Specifically, for alleviating the notorious curse-of-dimensionality issue, PyPop7's focus is to cover their State Of The Art (SOTA) for Large-Scale Optimization (LSO), though many of their small- and medium-scaled versions or variants are also included here (for e.g., theoretical or benchmarking or educational or practical purposes). For a growing list of its diverse use and/or citation cases, please refer to this online website. Although we have chosen GPL-3.0 license initially, anyone could use, modify, and improve it entirely freely for any (no matter open-source or closed-source) positive purposes.

How to Quickly Use

"In our opinion, the main fact, which should be known to any person dealing with optimization models, is that in general, optimization problems are unsolvable. This statement, which is usually missing in standard optimization courses, is very important for understanding optimization theory and the logic of its development in the past and in the future."---From Prof.

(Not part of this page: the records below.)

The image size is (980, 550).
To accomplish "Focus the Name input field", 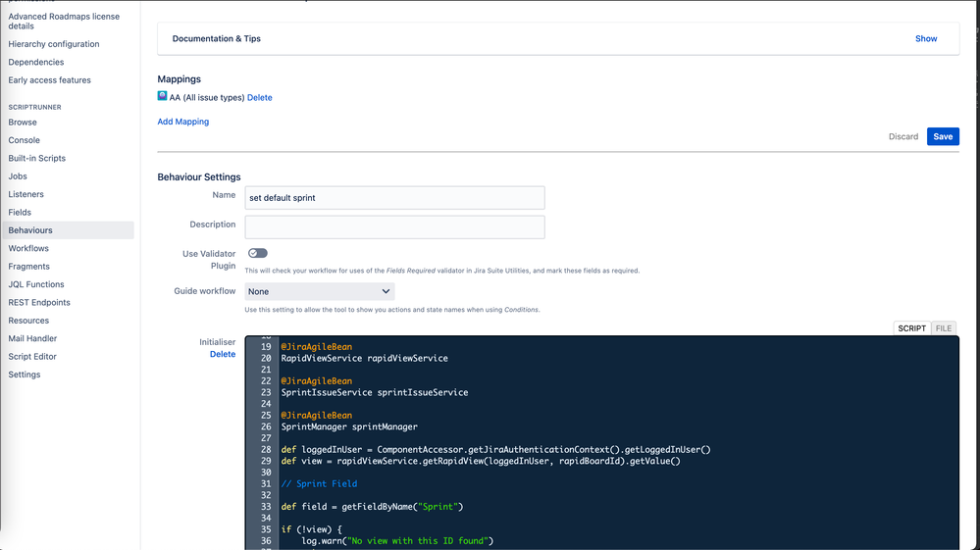I will click(x=394, y=198).
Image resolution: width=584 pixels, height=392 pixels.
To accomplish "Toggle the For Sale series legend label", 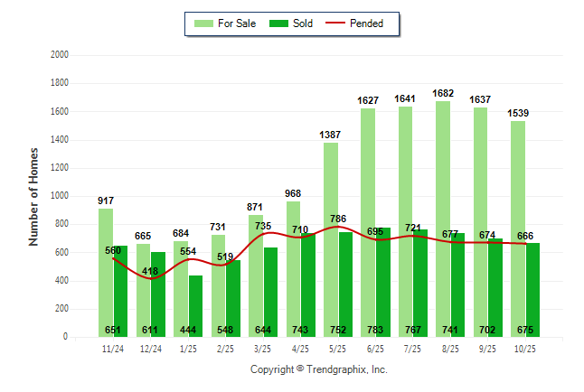I will (235, 23).
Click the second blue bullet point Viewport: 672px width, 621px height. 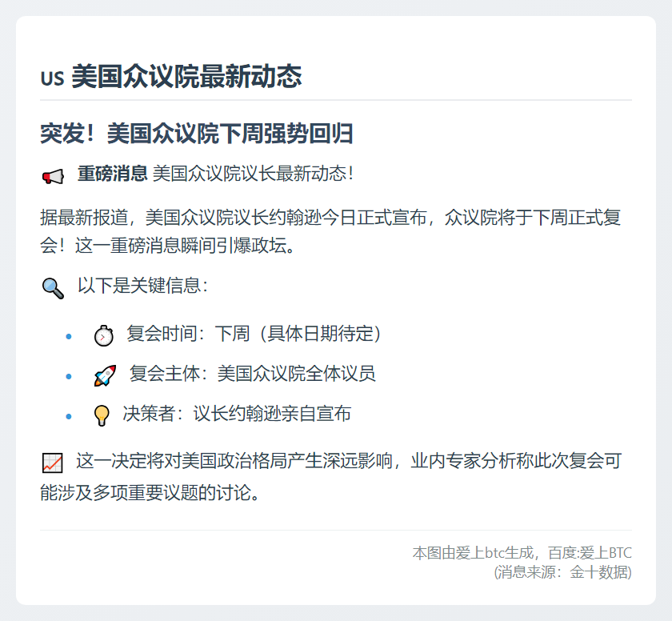69,375
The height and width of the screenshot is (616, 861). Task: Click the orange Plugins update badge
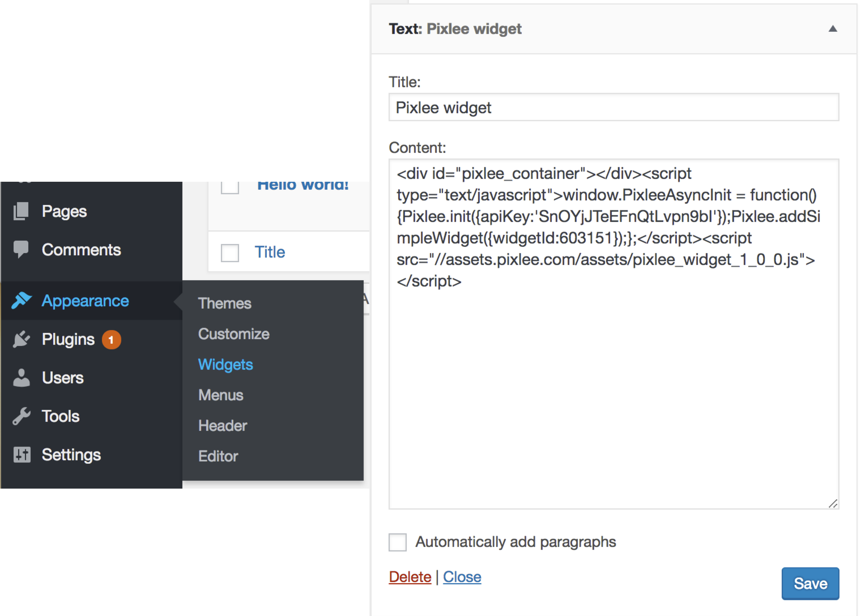pos(111,339)
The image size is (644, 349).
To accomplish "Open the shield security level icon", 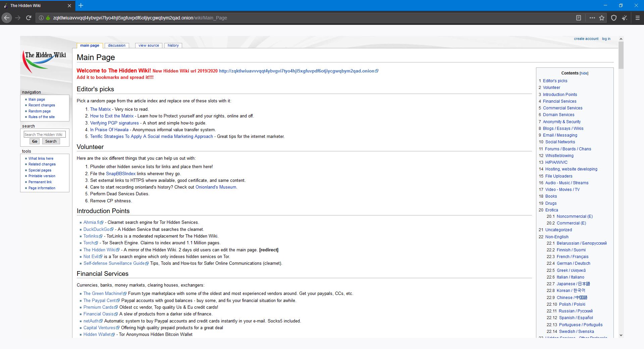I will coord(614,18).
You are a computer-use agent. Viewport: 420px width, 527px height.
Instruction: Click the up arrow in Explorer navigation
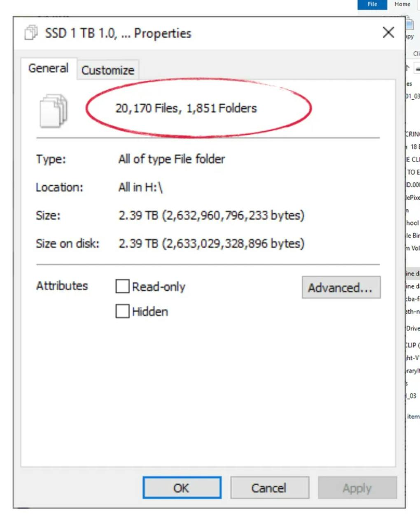(x=408, y=68)
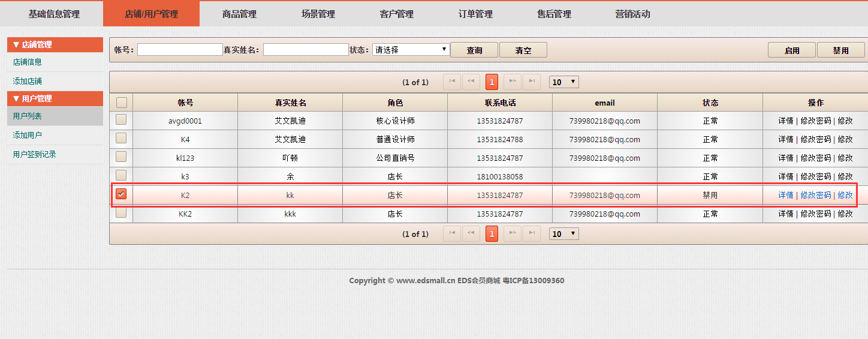Click into the 帐号 input field
The image size is (868, 339).
[x=180, y=50]
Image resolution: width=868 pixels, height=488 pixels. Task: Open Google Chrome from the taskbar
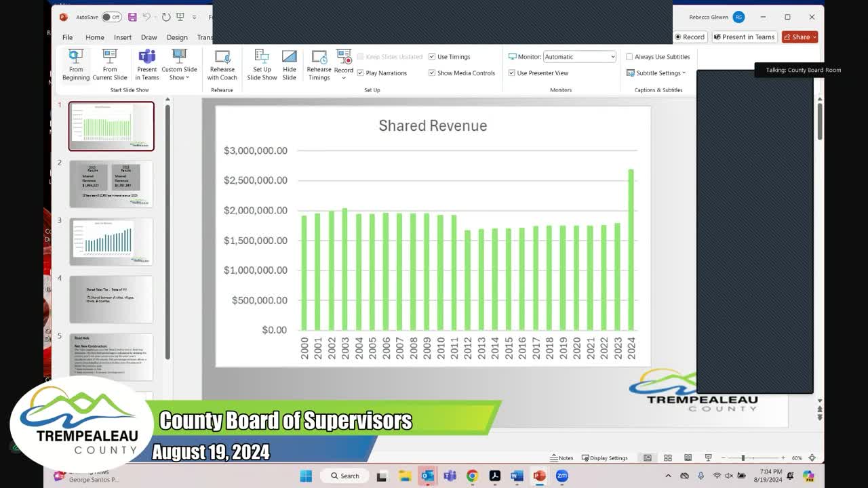click(x=472, y=476)
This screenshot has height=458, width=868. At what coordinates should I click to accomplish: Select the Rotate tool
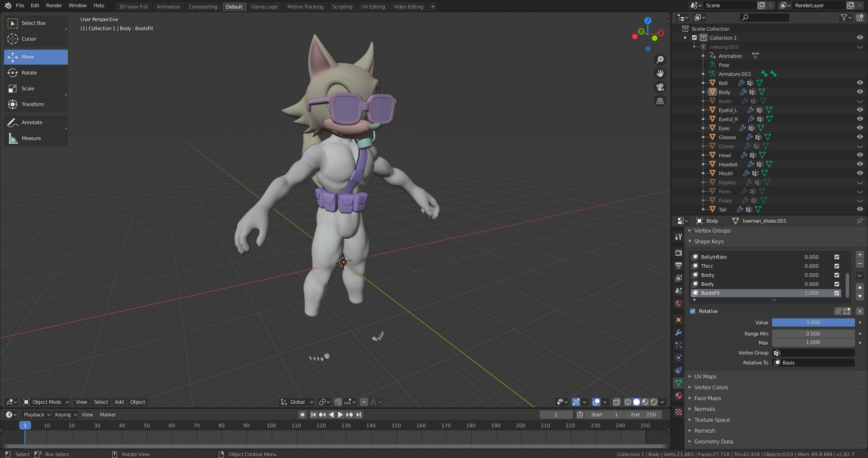(x=29, y=73)
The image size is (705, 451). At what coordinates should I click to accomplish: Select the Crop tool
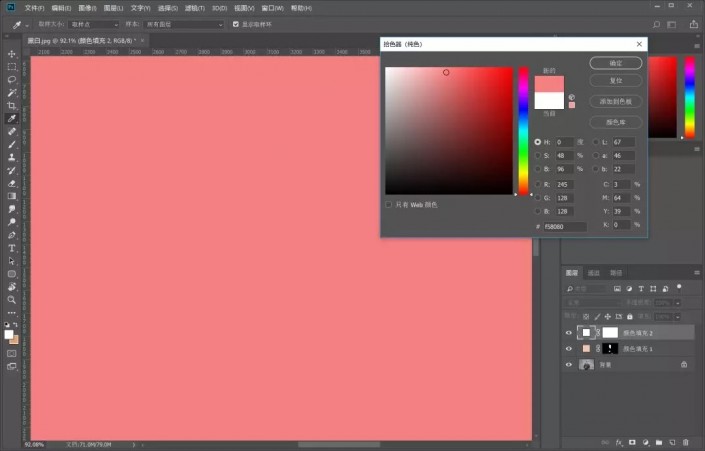pos(12,105)
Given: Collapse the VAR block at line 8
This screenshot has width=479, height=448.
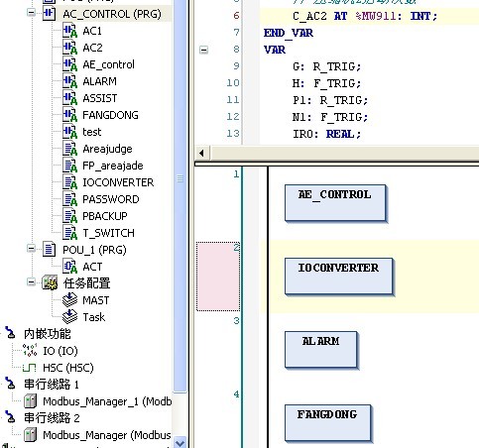Looking at the screenshot, I should [204, 50].
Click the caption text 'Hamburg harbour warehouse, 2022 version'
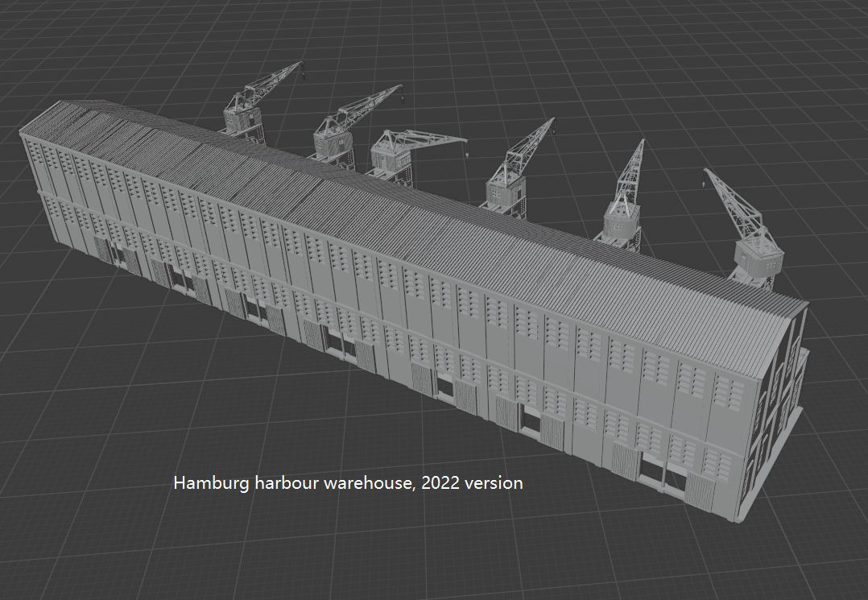 click(x=348, y=483)
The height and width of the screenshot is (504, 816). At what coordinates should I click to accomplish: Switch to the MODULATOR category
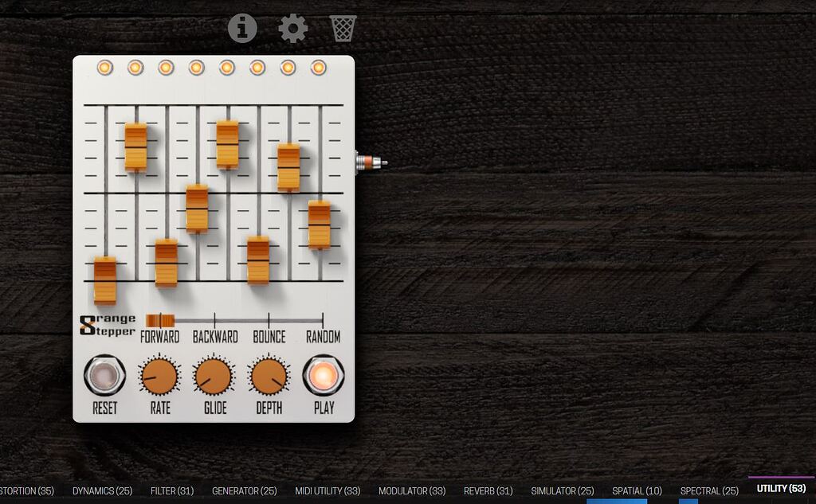(x=412, y=491)
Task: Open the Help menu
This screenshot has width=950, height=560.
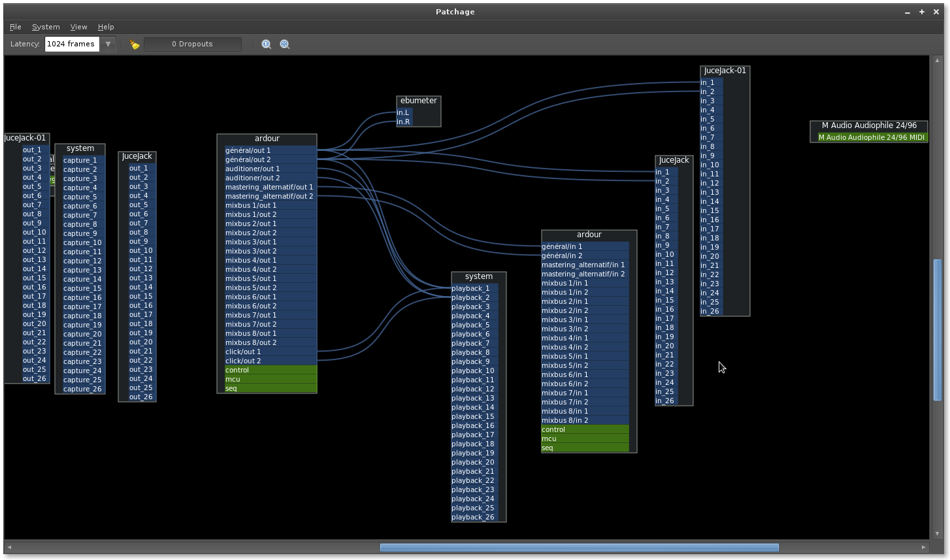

Yurii Nesterov

The following 3 simple steps are enough to utilize the black-box optimization power of PyPop7:

  • Recommend using pip to install pypop7 on the Python3-based virtual environment via venv or conda [but not mandatory]:
$ pip install pypop7

For PyPop7, the number 7 was added just because pypop has been registered by other in PyPI. The icon butterfly for PyPop7 is used to respect/allude to the book (butterflies in its cover) of Fisher ("the greatest of Darwin's successors"): The Genetical Theory of Natural Selection, which directly inspired Prof. Holland's proposal of Genetic Algorithms (GA).

  • Define the objective / cost / loss / error / fitness function to be minimized for the optimization problem at hand (here the term fitness function is used, in order to follow the established terminology tradition of evolutionary computation):
import numpy as np  # for numerical computation (as the computing engine of pypop7)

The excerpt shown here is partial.